## WHAT YOU WILL DO
Write out each line of the material below exactly as it appears, with no changes.

## EXERCISE MATERIAL
################
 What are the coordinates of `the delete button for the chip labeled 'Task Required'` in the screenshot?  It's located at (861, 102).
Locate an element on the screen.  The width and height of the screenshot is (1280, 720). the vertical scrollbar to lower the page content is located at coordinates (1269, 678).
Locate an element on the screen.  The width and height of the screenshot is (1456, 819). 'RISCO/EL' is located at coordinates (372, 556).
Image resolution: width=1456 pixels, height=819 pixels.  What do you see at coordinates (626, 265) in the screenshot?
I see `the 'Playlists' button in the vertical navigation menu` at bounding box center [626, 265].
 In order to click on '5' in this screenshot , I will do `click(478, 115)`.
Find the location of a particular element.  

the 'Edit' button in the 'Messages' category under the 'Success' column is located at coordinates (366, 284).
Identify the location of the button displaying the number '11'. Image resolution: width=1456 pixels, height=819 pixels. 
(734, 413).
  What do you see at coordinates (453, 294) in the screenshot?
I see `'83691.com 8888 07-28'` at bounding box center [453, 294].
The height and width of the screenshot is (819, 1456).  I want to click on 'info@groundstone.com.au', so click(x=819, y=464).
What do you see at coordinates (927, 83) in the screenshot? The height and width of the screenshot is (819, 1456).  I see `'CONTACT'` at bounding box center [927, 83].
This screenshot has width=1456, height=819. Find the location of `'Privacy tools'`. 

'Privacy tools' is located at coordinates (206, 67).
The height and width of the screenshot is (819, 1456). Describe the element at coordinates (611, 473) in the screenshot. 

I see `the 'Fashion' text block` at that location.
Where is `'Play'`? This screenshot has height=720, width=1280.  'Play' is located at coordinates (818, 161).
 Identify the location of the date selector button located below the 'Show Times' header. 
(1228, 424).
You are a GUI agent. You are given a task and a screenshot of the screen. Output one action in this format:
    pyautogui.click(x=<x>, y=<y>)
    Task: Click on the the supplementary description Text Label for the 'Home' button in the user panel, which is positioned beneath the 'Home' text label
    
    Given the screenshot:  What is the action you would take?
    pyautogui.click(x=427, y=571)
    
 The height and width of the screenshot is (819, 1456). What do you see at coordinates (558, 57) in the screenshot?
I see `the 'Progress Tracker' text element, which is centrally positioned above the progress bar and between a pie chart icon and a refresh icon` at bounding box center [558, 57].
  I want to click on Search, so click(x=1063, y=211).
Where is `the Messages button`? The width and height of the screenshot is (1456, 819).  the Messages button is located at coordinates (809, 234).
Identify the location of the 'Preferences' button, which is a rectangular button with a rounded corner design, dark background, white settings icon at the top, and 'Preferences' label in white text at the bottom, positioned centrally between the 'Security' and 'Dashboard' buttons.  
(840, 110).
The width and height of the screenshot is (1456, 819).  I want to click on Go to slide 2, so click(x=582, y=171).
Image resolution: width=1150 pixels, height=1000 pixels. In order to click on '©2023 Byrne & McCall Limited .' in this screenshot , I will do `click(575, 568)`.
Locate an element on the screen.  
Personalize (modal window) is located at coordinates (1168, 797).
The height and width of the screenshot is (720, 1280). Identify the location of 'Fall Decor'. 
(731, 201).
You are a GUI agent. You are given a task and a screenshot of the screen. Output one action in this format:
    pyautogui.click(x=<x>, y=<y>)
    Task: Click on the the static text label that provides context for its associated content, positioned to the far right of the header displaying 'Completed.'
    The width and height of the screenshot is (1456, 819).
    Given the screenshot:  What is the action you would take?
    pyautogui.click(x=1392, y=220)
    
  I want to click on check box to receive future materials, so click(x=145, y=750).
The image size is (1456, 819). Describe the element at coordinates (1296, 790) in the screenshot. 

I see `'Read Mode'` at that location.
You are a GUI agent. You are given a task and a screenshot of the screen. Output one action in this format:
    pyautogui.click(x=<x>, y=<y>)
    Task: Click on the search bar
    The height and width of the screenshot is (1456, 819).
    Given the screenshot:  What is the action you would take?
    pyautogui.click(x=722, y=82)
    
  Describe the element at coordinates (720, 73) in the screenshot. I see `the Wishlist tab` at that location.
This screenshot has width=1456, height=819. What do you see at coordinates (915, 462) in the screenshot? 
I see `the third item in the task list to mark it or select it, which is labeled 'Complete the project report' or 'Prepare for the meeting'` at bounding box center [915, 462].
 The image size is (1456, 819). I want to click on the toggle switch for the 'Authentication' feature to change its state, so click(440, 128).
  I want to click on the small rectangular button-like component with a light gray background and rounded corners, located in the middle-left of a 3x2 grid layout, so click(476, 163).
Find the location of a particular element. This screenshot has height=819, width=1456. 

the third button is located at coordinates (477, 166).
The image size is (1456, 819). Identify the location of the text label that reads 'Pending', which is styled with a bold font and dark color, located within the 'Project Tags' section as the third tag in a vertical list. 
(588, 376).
################
## ANSWER TO THIS EXERCISE
 What are the coordinates of `the delete button for the chip labeled 'Task Required'` in the screenshot?  It's located at (861, 102).
Locate an element on the screen.  The width and height of the screenshot is (1280, 720). the vertical scrollbar to lower the page content is located at coordinates (1269, 678).
Locate an element on the screen.  The width and height of the screenshot is (1456, 819). 'RISCO/EL' is located at coordinates (372, 556).
Image resolution: width=1456 pixels, height=819 pixels.  What do you see at coordinates (626, 265) in the screenshot?
I see `the 'Playlists' button in the vertical navigation menu` at bounding box center [626, 265].
 In order to click on '5' in this screenshot , I will do `click(478, 115)`.
Find the location of a particular element.  

the 'Edit' button in the 'Messages' category under the 'Success' column is located at coordinates (366, 284).
Identify the location of the button displaying the number '11'. Image resolution: width=1456 pixels, height=819 pixels. 
(734, 413).
  What do you see at coordinates (453, 294) in the screenshot?
I see `'83691.com 8888 07-28'` at bounding box center [453, 294].
The height and width of the screenshot is (819, 1456).  I want to click on 'info@groundstone.com.au', so click(x=819, y=464).
What do you see at coordinates (927, 83) in the screenshot? The height and width of the screenshot is (819, 1456).  I see `'CONTACT'` at bounding box center [927, 83].
This screenshot has width=1456, height=819. Find the location of `'Privacy tools'`. 

'Privacy tools' is located at coordinates (206, 67).
The height and width of the screenshot is (819, 1456). Describe the element at coordinates (611, 473) in the screenshot. 

I see `the 'Fashion' text block` at that location.
Where is `'Play'`? This screenshot has height=720, width=1280.  'Play' is located at coordinates (818, 161).
 Identify the location of the date selector button located below the 'Show Times' header. 
(1228, 424).
You are a GUI agent. You are given a task and a screenshot of the screen. Output one action in this format:
    pyautogui.click(x=<x>, y=<y>)
    Task: Click on the the supplementary description Text Label for the 'Home' button in the user panel, which is positioned beneath the 'Home' text label
    
    Given the screenshot:  What is the action you would take?
    pyautogui.click(x=427, y=571)
    
 The height and width of the screenshot is (819, 1456). What do you see at coordinates (558, 57) in the screenshot?
I see `the 'Progress Tracker' text element, which is centrally positioned above the progress bar and between a pie chart icon and a refresh icon` at bounding box center [558, 57].
  I want to click on Search, so click(x=1063, y=211).
Where is `the Messages button`? The width and height of the screenshot is (1456, 819).  the Messages button is located at coordinates (809, 234).
Identify the location of the 'Preferences' button, which is a rectangular button with a rounded corner design, dark background, white settings icon at the top, and 'Preferences' label in white text at the bottom, positioned centrally between the 'Security' and 'Dashboard' buttons.  
(840, 110).
The width and height of the screenshot is (1456, 819).  I want to click on Go to slide 2, so click(x=582, y=171).
Image resolution: width=1150 pixels, height=1000 pixels. In order to click on '©2023 Byrne & McCall Limited .' in this screenshot , I will do `click(575, 568)`.
Locate an element on the screen.  
Personalize (modal window) is located at coordinates (1168, 797).
The height and width of the screenshot is (720, 1280). Identify the location of 'Fall Decor'. 
(731, 201).
You are a GUI agent. You are given a task and a screenshot of the screen. Output one action in this format:
    pyautogui.click(x=<x>, y=<y>)
    Task: Click on the the static text label that provides context for its associated content, positioned to the far right of the header displaying 'Completed.'
    The width and height of the screenshot is (1456, 819).
    Given the screenshot:  What is the action you would take?
    pyautogui.click(x=1392, y=220)
    
  I want to click on check box to receive future materials, so click(x=145, y=750).
The image size is (1456, 819). Describe the element at coordinates (1296, 790) in the screenshot. 

I see `'Read Mode'` at that location.
You are a GUI agent. You are given a task and a screenshot of the screen. Output one action in this format:
    pyautogui.click(x=<x>, y=<y>)
    Task: Click on the search bar
    The height and width of the screenshot is (1456, 819).
    Given the screenshot:  What is the action you would take?
    pyautogui.click(x=722, y=82)
    
  Describe the element at coordinates (720, 73) in the screenshot. I see `the Wishlist tab` at that location.
This screenshot has width=1456, height=819. What do you see at coordinates (915, 462) in the screenshot? 
I see `the third item in the task list to mark it or select it, which is labeled 'Complete the project report' or 'Prepare for the meeting'` at bounding box center [915, 462].
 The image size is (1456, 819). I want to click on the toggle switch for the 'Authentication' feature to change its state, so click(440, 128).
  I want to click on the small rectangular button-like component with a light gray background and rounded corners, located in the middle-left of a 3x2 grid layout, so click(476, 163).
Find the location of a particular element. This screenshot has height=819, width=1456. 

the third button is located at coordinates (477, 166).
The image size is (1456, 819). Identify the location of the text label that reads 'Pending', which is styled with a bold font and dark color, located within the 'Project Tags' section as the third tag in a vertical list. 
(588, 376).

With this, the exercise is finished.